Hera Lindsay Bird
Waterstones, Birmingham UK
Seeing and hearing poetry superstar Hera Lindsay Bird live is like actually being in the room and witnessing Mariah Carey's assistants lifting her glass for her to drink out of. It is simply that thrilling and exhilarating. And part of that is that while you've read the books and poured over the media, with a microphone in her hand, Hera Lindsay Bird has charisma to die for. I would die for a fraction of it. And of course I hate it too. I always want entertainment this much fun to be accessed/accessible to a more massive audience, mostly of working class kids. The people I never meet on nights like these. Later, there would be a spark of a worthless debate about the validity of pop culture reference points in poetry and really, what's that all about if it isn't an arch way to censor someone who won't abide exactly by ancient and modern calcified codes. Oh the rules.
I once asked The Emergency Poet something akin to why it is that children love poetry at 4 and not at all at 14. She referred me to the then Education Secretary, a lovely part of the answer.
Anyway, for some superstar poets these days, that means, barely 150 people show up to see you in a poorly air conditioned upstairs room in an otherwise less stuffy bookstore. Although my maths are routinely bad, That's It. It's weird. Now I'm going to bemoan the loss of the good old days when Klaus Kinski could motor around Germany in his Mercedes reciting his shit in soccer stadiums full of people. In black and white. No comparison yet I suppose. Maybe more like seeing Teenage Fan Club at the Jabberjaw. Next year, HLB, take the Town Hall.
OL's Meave drew me to Hera Lindsay Bird over coffee at the Why Not in Bearwood, and not that she's not persuasive but I probably would not have left my chair except I'd read that HLB's breakout poem was called Keats Is Dead So Fuck Me From Behind and that title sounded like something Morrissey might've written into the Cemetery Gates, so... Oh and then I read it and it was funnier than the title and real like that. And then I read HLB's so succinct squishing of the establishment view that poetry should not be shared on instagram. "It's not for them."
Why can't we all be so eloquent in the face of fuckwits.
The in-store was part of a world tour to promote her second, slender (and pricey but then my wallet is out of touch with reality) book, Pamper Me to Hell & Back (Smith|DoorStop - UK), and here's a link to one of the pieces which she describes from the stage as her most stupid poem, Bruce Willis is a Ghost. Of course its a great one that pushed and pulled me over the edge all at once and brought me to the show.
Just Like an also Antipodean David McComb said, she has an aphorism for every occasion and it's all so scatty and jazzy...
The Q in the Q and A part was mostly risible and worse still, men, men why do they fill the stage with their big bodies and small ideas and rapidly tell us all about them, and add little of value to our knowledge of the poets.
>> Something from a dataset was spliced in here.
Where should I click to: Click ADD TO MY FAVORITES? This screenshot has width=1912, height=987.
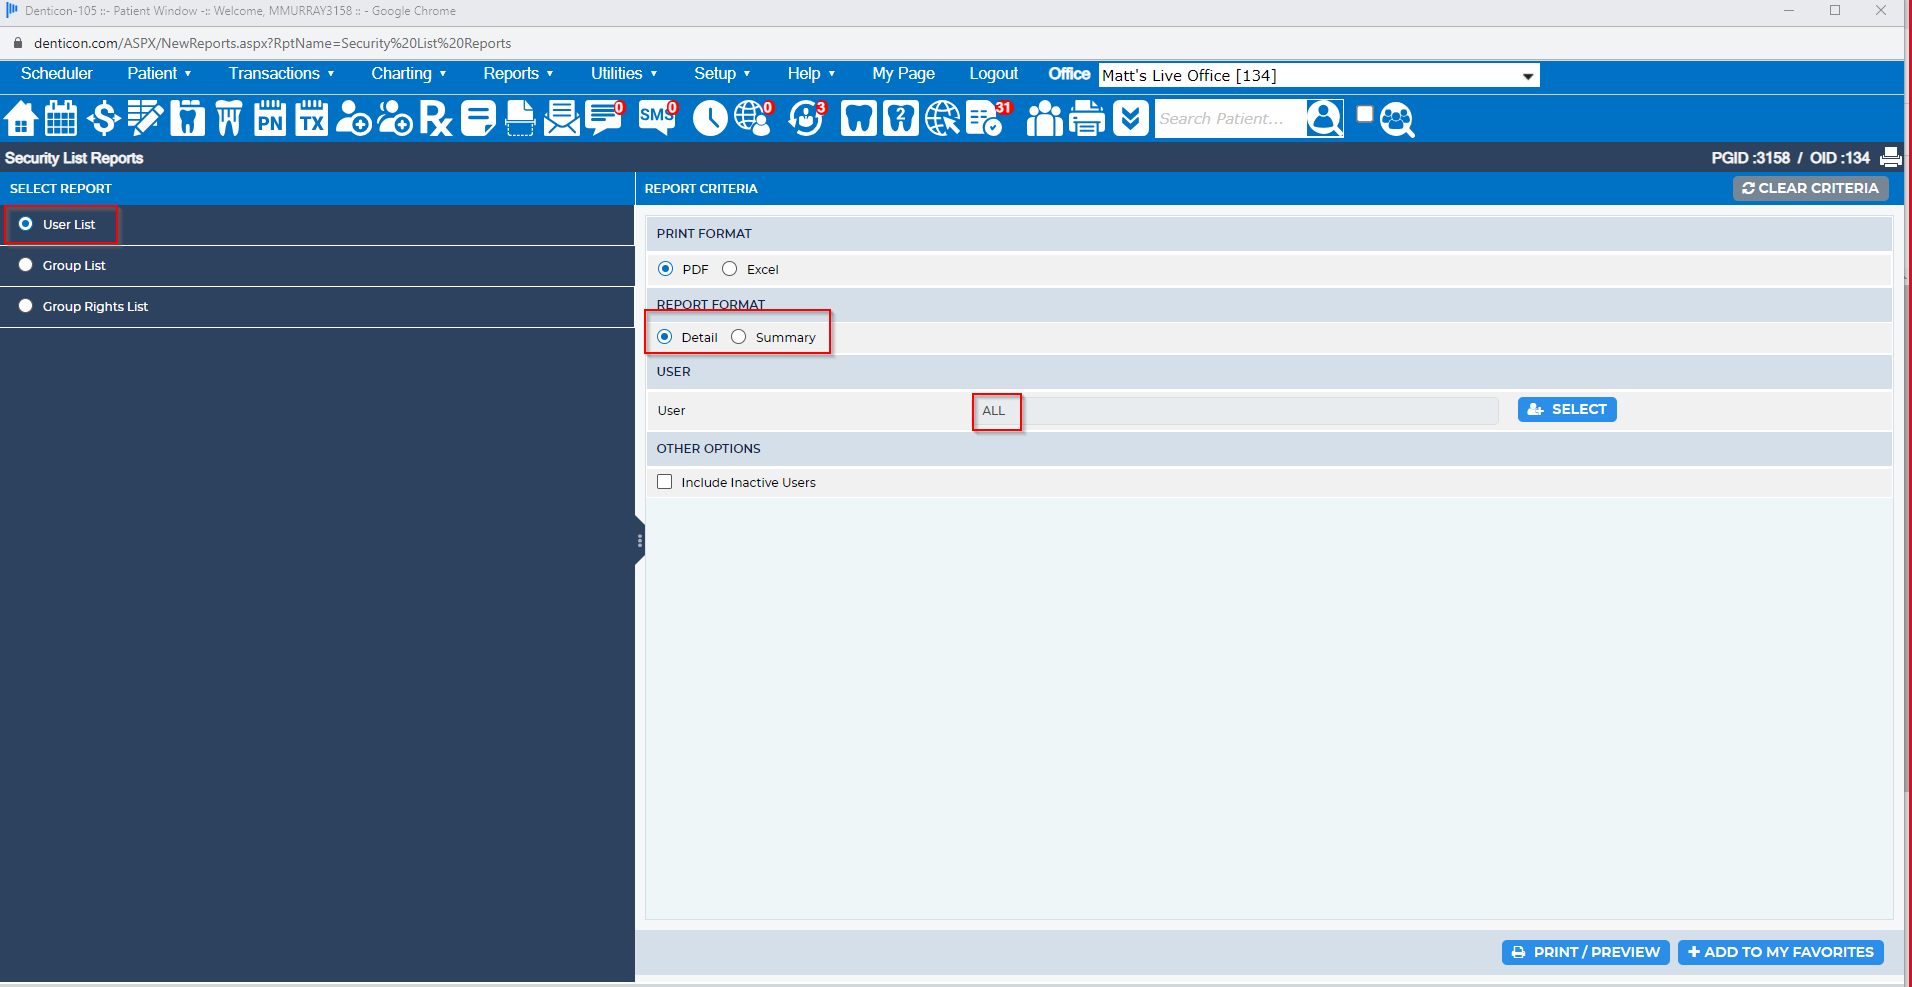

Men. They just need to insert themselves, Everywhere. My fingers grimace at the keys. It's perfectly nice and its been going on forever. I guess men can't let it go, can't consider "It's not about you."
I really wanted to touch on her hair. It's very straight. A man in front of me in the audience had hair, straight only at the sides, more dynamically unkempt up top. Good too. There was plenty enough shit hair do's in the room too though. Now I think about it.
Hera ended with the fabulously excellent Pablo Picasso tale, the Davinci Code, which you can read on her website here. Reading, great though it is, is not seeing and believing, so if you can ever see her, do.
Earlier in the evening, Hannah Swingler, totally great poems about goats in sweaters and romancing the apocalypse and so on, just delighted. Can't wait to see her again. Jenna Clake chose a piece from her from her recent book (name). And others all good.
Better after all than a great night in.